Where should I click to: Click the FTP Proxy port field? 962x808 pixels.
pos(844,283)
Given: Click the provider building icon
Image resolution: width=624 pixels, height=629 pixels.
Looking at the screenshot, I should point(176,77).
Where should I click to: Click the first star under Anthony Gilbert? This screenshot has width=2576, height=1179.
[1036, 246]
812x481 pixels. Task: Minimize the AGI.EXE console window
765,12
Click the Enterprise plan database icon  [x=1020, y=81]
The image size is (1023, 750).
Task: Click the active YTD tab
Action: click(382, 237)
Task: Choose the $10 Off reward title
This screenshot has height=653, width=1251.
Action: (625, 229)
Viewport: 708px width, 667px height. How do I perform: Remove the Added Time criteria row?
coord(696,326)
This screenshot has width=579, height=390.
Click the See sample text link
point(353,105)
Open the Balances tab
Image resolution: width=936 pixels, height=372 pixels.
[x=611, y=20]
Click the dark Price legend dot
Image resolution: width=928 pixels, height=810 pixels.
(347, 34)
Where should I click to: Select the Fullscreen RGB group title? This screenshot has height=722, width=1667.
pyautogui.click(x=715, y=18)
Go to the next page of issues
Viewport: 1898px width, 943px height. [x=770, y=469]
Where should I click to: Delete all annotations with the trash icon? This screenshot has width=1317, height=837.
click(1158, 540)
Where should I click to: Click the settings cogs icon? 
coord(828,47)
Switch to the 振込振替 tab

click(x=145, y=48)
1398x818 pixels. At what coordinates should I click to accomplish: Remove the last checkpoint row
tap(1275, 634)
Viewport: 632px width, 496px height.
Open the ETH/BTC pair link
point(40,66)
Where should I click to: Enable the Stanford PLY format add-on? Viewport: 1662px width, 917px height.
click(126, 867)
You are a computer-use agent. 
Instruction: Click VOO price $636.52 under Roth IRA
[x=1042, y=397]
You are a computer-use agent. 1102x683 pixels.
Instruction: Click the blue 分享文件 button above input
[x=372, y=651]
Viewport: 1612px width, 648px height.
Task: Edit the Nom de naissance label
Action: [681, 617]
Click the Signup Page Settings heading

#####

WHAT YOU WILL DO: An exact copy of every line above, start to finish, is required.

RESPONSE TO THE TASK:
Where should I click to: Click the FTP Proxy port field? 962x808 pixels.
pos(844,283)
Given: Click the provider building icon
Image resolution: width=624 pixels, height=629 pixels.
Looking at the screenshot, I should point(176,77).
Where should I click to: Click the first star under Anthony Gilbert? This screenshot has width=2576, height=1179.
[1036, 246]
812x481 pixels. Task: Minimize the AGI.EXE console window
765,12
Click the Enterprise plan database icon  [x=1020, y=81]
The image size is (1023, 750).
Task: Click the active YTD tab
Action: click(382, 237)
Task: Choose the $10 Off reward title
This screenshot has height=653, width=1251.
Action: (625, 229)
Viewport: 708px width, 667px height. How do I perform: Remove the Added Time criteria row?
coord(696,326)
This screenshot has width=579, height=390.
Click the See sample text link
point(353,105)
Open the Balances tab
Image resolution: width=936 pixels, height=372 pixels.
[x=611, y=20]
Click the dark Price legend dot
Image resolution: width=928 pixels, height=810 pixels.
(347, 34)
Where should I click to: Select the Fullscreen RGB group title? This screenshot has height=722, width=1667.
pyautogui.click(x=715, y=18)
Go to the next page of issues
Viewport: 1898px width, 943px height. [x=770, y=469]
Where should I click to: Delete all annotations with the trash icon? This screenshot has width=1317, height=837.
click(1158, 540)
Where should I click to: Click the settings cogs icon? 
coord(828,47)
Switch to the 振込振替 tab

click(x=145, y=48)
1398x818 pixels. At what coordinates should I click to accomplish: Remove the last checkpoint row
tap(1275, 634)
Viewport: 632px width, 496px height.
Open the ETH/BTC pair link
point(40,66)
Where should I click to: Enable the Stanford PLY format add-on? Viewport: 1662px width, 917px height.
click(126, 867)
You are a computer-use agent. 
Instruction: Click VOO price $636.52 under Roth IRA
[x=1042, y=397]
You are a computer-use agent. 1102x683 pixels.
Instruction: Click the blue 分享文件 button above input
[x=372, y=651]
Viewport: 1612px width, 648px height.
Task: Edit the Nom de naissance label
Action: [681, 617]
Click the Signup Page Settings heading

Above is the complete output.